> **SUPPLIED RECORDS**
——————
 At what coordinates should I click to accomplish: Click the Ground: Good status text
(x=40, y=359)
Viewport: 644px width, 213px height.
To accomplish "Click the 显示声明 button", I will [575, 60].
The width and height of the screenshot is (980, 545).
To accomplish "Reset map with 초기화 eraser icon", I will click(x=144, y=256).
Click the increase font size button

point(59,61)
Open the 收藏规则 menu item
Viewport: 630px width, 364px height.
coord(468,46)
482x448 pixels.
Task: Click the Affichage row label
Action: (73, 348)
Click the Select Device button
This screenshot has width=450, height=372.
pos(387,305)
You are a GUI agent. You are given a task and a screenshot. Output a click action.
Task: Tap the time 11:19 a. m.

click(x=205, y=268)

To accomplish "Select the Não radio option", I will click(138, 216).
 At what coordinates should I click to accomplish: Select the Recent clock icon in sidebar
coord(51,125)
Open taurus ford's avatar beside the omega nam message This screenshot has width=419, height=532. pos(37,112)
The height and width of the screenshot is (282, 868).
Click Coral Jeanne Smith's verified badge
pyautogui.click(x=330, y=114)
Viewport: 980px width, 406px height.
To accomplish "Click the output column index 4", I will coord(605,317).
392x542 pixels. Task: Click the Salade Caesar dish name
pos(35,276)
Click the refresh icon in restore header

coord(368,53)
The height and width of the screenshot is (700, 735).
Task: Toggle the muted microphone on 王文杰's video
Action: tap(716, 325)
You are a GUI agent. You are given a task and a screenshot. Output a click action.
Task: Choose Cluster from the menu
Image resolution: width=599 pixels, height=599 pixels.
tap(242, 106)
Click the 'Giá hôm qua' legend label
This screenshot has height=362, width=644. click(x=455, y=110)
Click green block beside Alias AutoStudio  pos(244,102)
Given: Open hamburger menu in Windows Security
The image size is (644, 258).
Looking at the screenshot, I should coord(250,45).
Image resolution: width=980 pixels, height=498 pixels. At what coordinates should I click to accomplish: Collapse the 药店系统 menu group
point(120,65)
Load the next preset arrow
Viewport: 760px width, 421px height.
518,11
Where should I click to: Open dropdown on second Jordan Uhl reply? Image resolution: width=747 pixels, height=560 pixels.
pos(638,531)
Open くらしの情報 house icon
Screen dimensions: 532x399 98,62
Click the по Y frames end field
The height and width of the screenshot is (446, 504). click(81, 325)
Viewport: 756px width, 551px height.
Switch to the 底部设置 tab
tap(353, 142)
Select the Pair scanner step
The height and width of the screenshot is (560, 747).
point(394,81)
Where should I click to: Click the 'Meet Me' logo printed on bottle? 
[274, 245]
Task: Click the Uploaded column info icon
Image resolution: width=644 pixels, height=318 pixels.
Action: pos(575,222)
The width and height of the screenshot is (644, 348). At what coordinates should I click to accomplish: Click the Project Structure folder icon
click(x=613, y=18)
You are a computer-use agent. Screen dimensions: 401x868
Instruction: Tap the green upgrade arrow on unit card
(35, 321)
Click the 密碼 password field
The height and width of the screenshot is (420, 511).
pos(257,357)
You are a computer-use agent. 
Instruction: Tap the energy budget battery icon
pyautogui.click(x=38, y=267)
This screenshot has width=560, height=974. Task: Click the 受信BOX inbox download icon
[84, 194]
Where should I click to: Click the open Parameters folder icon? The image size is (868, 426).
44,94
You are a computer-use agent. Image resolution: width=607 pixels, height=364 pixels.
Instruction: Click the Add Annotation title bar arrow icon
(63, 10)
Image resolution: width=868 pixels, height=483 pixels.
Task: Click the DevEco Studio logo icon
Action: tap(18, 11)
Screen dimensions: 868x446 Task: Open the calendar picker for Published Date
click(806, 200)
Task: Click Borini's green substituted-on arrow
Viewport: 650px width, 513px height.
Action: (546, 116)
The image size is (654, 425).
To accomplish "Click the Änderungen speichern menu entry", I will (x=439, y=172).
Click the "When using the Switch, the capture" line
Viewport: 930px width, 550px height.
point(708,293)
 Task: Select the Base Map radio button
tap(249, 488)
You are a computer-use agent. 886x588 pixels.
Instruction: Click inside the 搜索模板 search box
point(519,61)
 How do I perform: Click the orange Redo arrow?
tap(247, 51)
——————
> **BRIEF**
Pick each line holding "column" out of the entries above and return it.

> **TASK ANSWER**
To accomplish "Click the output column index 4", I will coord(605,317).
Task: Click the Uploaded column info icon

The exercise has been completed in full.